- EXERCISE GOAL
Reproduce, word for word, the items from the very first line through the line holding "Świat [button] (540, 1889)", inclusive.

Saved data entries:
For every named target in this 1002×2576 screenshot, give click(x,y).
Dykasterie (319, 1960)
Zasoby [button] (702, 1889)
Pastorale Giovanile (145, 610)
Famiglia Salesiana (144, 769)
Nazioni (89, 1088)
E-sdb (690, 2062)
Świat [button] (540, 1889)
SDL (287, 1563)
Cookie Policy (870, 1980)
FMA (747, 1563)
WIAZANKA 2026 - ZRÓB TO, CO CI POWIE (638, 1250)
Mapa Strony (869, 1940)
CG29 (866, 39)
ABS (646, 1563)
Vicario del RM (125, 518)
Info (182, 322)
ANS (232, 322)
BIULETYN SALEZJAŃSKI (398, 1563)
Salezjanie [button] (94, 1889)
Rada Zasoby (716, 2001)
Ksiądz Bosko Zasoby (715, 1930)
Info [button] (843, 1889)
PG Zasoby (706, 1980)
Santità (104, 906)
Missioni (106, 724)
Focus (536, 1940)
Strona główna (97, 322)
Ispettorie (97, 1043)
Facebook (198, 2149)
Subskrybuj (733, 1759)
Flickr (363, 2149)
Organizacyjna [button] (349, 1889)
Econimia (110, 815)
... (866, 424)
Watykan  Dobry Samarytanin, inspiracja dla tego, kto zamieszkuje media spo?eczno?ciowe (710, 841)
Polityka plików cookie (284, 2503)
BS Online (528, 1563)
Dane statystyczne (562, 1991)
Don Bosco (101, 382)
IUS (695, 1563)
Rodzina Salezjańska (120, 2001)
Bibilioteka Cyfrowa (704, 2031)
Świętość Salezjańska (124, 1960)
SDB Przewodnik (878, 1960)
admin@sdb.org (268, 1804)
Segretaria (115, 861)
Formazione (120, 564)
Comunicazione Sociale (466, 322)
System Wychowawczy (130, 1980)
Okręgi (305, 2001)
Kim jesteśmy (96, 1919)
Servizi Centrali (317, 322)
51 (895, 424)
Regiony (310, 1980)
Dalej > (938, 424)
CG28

- WRITTEN REPLY
For every named target in this 1002×2576 screenshot, give click(x,y).
Dykasterie (319, 1960)
Zasoby [button] (702, 1889)
Pastorale Giovanile (145, 610)
Famiglia Salesiana (144, 769)
Nazioni (89, 1088)
E-sdb (690, 2062)
Świat [button] (540, 1889)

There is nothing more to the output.